You will be provided with training materials to ensure that you are competent to perform your own treatment at home, your trainer will not let you dialyse at home unless they feel you are safe to do so.

11.4.2 Review of competencies

As part of your home visits the nurse will check that you are happy and safe performing your treatment. Extra training and information can be given on these visits.

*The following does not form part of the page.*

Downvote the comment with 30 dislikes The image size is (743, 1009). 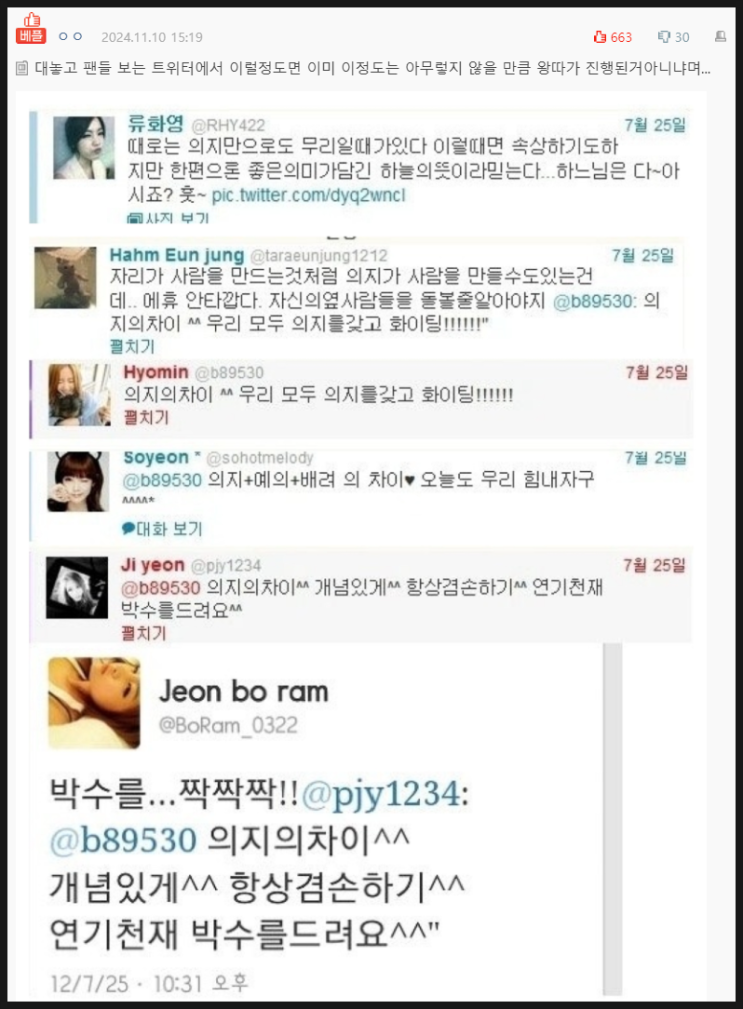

11.4.3 Post-hospitalization

If you have been admitted to hospital for a long period of time and may have lost your confidence to dialyse at home then a member of your home team should be able to offer support for retraining either at home or in the training centre, it may be that you just want the nurse with you for your first session back at home.

11.5 Vascular Access

11.5.1 Vascular access monitoring

During your training you will be taught to recognize the signs of infection and failing access, for example raised venous pressures, prolonged bleeding times and difficulty with needling.
If the equipment is available transonic readings can be performed as part of your monthly home visit. These will help to show if there are any problems with your access.

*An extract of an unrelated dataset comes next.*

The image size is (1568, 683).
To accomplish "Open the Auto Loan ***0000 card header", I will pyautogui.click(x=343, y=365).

11.5.2 Vascular access specialist

To make sure that your access is working well and if you have any problems you will be given the contact details of your vascular access specialist to arrange fistula-grams and any procedures that are required.

11.6 Home Visits

11.6.1 Frequency of home visits

Following training you should have home visits from your nurse on a weekly basis for the first few weeks. This will be to make sure that you are safe and confident at home.

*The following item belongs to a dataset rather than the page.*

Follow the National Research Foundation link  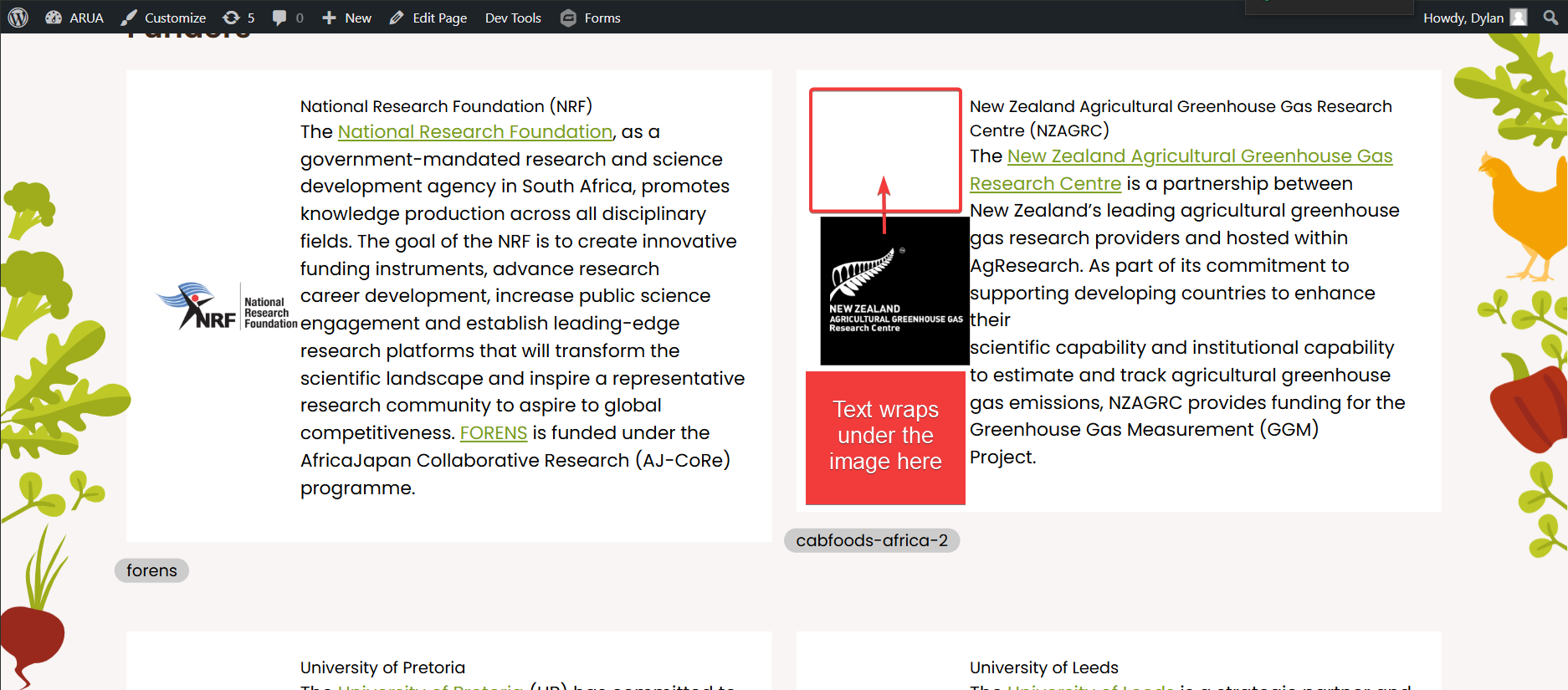pos(474,132)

11.6.2 Psychological support

Sometimes patients and carers may need extra support when dialyzing at home, some patients may feel isolated if they are used to dialyzing in a busy unit. If you feel that you need more support than your home team can offer there are usually counselling services, social workers and psychologists that you can be referred to.

11.7 Support groups

Local support groups may be beneficial for both social and financial support. Charitable organizations may be able to offer grants to help with financial difficulties, Kidney care UK being one.

www.kidneycareuk.org

11.7.1 Respite care

Sometimes patients or carers need a break from the routine of doing their own dialysis. If possible your unit should be able to offer the option of respite care if you feel you need it. This can be done by having your dialysis at the training center, the local dialysis unit or maybe a nurse to provide some dialysis support at home if that service is available. Many countries have private nursing agencies that may be able to help if the patient can pay.

11.7.2 Financial support

Financial stress is common for families having dialysis and many people on dialysis have a reduced income3, however the flexibility of dialyzing at home should make returning to work easier. If you have financial concerns it is important that you tell the home dialysis team or the social worker so that they can make you aware of benefits or reimbursements that you can claim.

CONCLUSION

There are many supports at home to make the transition smoother and also to help you manage your dialysis in the best way possible. If you think you need more support please let your health care professional team know.

References

1. Hothi D, Stronach L, Harvey E . Home Dialysis Summit, Increasing Uptake of Home Dialysis to Benefit Patients and the NHS 2013.Home haemodialysis. Paediatric Nephrology 28:721–30 Paediatric Nephrology 28:721–30

2. Kent Chiro/Med Wellness Clinic. Patient education. Available from https://www.kentchiromed.com/portfolio-view/patient-education Accessed Aug 8,2016

3. Ikonomou M,Skapinakis P,BalafaO,Eleftheroudi M,Damigos D,SiamopoulosKC. The impact of socioeconomic factors on quality of life of patients with chronic kidney disease in Greece. JRen Care2015 Dec;41(4):239-46.